3 minute read

GWAVA, Genome Wide Annotation of VAriants, is a tool aiming to predict the functional impact of non-coding genetic variants. It consists of two parts:

  1. a procedure of variant annotation
  2. a random-forest classifier using variant annotations to predict functional variants vs non-functional ones

GWAVA was published in 2014. As you can see from the README from its FTP site, it depends on some older versions of libs:

  • numpy==1.7.0
  • scipy==0.11.0
  • pandas==0.12.0
  • scikit-learn==0.14.1
  • pybedtools==0.6.4
  • tabix (0.2.5)

The source code can be found in the src folder on its FTP, or in the Supplementary Information section on its Nature Methods page.

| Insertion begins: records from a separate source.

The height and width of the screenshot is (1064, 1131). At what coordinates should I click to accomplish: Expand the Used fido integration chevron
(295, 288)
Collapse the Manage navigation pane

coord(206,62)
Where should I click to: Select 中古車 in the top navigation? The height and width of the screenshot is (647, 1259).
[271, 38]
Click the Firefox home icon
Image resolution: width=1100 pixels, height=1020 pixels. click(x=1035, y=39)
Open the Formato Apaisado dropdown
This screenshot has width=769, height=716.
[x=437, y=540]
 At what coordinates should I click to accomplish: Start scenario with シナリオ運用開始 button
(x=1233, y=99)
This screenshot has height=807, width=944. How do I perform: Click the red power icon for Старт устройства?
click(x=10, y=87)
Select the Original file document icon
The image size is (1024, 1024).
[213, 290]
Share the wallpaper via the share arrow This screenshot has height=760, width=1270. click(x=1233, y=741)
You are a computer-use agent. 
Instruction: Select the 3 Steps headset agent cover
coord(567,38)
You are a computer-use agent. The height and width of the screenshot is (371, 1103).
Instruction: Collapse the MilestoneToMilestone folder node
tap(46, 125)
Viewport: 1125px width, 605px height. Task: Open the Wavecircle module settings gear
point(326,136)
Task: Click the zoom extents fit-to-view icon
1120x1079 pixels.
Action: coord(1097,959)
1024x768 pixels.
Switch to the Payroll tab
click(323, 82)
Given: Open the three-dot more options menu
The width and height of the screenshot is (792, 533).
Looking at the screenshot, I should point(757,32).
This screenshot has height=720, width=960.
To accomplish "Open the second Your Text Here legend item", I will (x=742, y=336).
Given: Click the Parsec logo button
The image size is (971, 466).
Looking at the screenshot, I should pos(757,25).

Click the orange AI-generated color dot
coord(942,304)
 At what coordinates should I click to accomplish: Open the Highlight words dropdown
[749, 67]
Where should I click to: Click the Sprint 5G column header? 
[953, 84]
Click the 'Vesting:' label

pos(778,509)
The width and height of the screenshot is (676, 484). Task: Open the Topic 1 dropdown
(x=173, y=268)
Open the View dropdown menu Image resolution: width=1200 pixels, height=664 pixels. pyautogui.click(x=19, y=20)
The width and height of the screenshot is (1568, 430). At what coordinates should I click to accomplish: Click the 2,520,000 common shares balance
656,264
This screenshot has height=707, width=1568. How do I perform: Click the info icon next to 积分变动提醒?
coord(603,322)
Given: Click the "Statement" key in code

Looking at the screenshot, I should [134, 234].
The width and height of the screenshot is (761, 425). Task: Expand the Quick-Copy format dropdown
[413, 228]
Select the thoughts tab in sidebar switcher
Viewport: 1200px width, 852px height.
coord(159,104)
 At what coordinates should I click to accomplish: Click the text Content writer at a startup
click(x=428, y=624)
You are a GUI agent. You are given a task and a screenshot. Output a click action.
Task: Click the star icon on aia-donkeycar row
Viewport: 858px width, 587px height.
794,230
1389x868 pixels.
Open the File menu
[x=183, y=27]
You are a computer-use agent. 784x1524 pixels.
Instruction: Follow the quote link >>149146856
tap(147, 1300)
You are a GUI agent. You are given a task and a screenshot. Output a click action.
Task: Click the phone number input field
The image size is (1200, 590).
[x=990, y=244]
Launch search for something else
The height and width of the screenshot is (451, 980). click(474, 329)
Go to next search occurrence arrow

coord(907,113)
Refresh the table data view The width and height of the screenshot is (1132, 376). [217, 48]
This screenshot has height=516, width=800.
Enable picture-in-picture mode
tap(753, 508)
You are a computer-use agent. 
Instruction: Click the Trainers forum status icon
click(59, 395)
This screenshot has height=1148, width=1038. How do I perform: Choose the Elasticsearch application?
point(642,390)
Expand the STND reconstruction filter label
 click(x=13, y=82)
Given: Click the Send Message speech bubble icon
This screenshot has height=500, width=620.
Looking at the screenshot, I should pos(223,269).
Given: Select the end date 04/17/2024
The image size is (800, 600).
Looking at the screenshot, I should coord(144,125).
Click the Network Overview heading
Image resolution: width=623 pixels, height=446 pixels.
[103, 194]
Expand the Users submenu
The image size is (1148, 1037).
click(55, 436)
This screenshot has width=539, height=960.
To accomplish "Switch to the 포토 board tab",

Of course, it’s better to establish an virtualenv specially to run GWAVA code. The project folder structure is like:

  • {PROJECT}
    • src (download fom FTP)
    • annotated (Ditto)
    • paper_data (Ditto)
    • source_data (Ditto. Caution: >22G; plan ahead.)
    • training_sets (Ditto)
    • tmp (just mkdir a new folder; it’s required but won’t be created automatically by GWAVA)

Issue 1: numpy compatibility

My current python2 version, 2.7.12, is not compatible with such an old numpy, so I just installed the newest numpy==1.11.1.

Issue 2: tabix installation

You can go with apt install tabix and probably get tabix (1.2.1-2ubuntu1).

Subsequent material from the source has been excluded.